Send info and error messages in a different thread that doesn't block…

[ChocolateLoverRaj]

Fixes #2 @Skruppy can you review this?

[skruppy]

In my first test I authenticated only using fingerprint:

$ pamtester su skruppy authenticate
Input: {"modules": {"any-fingerprint": "Fingerprint", "any-password": "Password"}, "mode": "One"}
Input: Input {
    mode: One,
    modules: {
        "any-password": "Password",
        "any-fingerprint": "Fingerprint",
    },
}
[Password] Password: pamtester: successfully authenticated
$ [... no input is echoed beyond this point ...]

So, the authentication itself worked, but afterwards no key press was visible. This is probably because the conv callback of the tester disabled input echoing in order to secretly read the password from the user but was not able to restore the terminal echo settings because it was canceled by the successful result of the fingerprint authentication.

I guess the issue here is that PAM is not rely thread-save but you are calling the conversation from different threads. I guess you have to do all the conversation from the main thread. The bad news is, that this entails that I always have to enter an empty password, even if I only want to authenticate using fingerprint :/

On the upside, I found that pam_conv can handle multiple messages at once, so no need to combine the queued messages during a blocking promt call.

[ChocolateLoverRaj]

The libpam interfaces are only thread-safe if each thread within the multithreaded application uses its own PAM handle.

So that means that this PAM module is a hack. That's ok I guess.

For handling multiple messages at once then the underlying library https://github.com/anowell/pam-rs would need to implement multiple messages at once.

[skruppy]

I guess it's not the underlying library pam-rs here to blame, because this one just passes the calls on to whatever software instantiated the PAM stack (like sudo or GDM) and they in turn just adhere to the API specification.

So maybe what one could do is to extend the loop you already have where you wait for the authentication results and also allow receiving of those four message types through the same channel. They are then picked up one after another in the main thread (and not in parallel threads) and send using conv.send.

The sub PAM stacks running in the threads all have their own PamAnyConversation which just forwards all the messages to the extended loop in the main thread. Each thread also creates their own back-channel. If a sub PAM stack forwards a proming message they also attach the sending end of the back-channel to the forwarded message. Using this, the extended loop in the main thread can send back the result.

This gives us thread safety as well as queuing of massages and only those PAM sub stacks actually waiting for are user response are blocked. It does not prevent that you have to enter an empty password, but at least you don't have to care about any order (you can scan your fingerprint before or after you hit enter).

[ChocolateLoverRaj]

Ideally there shouldn't be a need for pressing enter after unlocking with fingerprint. I wonder if there is a way of doing this without messing up typing in the terminal.

[ChocolateLoverRaj]

@skruppy what are the uses for this pam module (see #7)? I'm thinking of possibly replacing the sudo command with something that runs multiple PAMs in parallel so we don't need to do anything hacky.

[skruppy]

From the documentation of sudo, su and doas, I couldn't figure out a way to use multiple PAM stacks in parallel. Also on the graphical DM side I only found GDM being able to use multiple PAM stacks.

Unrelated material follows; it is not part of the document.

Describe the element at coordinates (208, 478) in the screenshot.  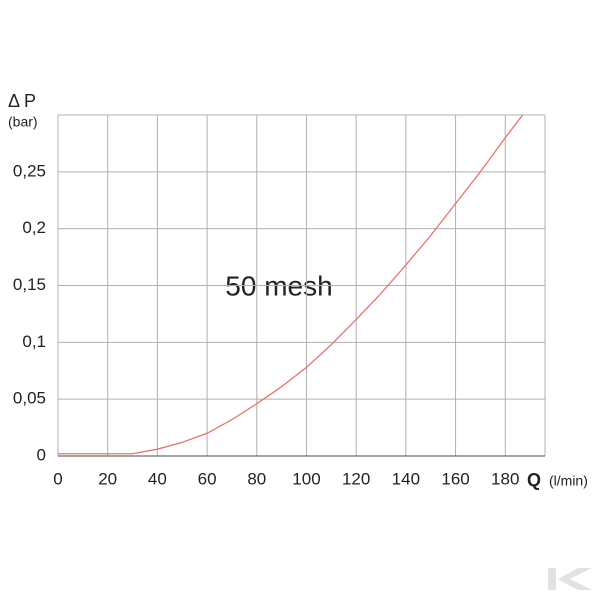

Looking into how https://gitlab.com/mishakmak/pam-fprint-grosshack solves this problem: They just restore the terminal settings before they return to undo the password entry settings. But this is then only a hacky solution for terminal applications and not for example LightDM.

[ChocolateLoverRaj]

I think the "grosshack" method is actually pretty good. Maybe this program should have an option to choose between two modes.

• "Grosshack" mode
• Empty prompt mode - close a prompt by entering anything into it and if a different authentication module succeeds then pam-any will succeed.

[ChocolateLoverRaj]

I'm going to merge this with "gross hack" mode. We can add a non-hack mode and fix #3 along with it.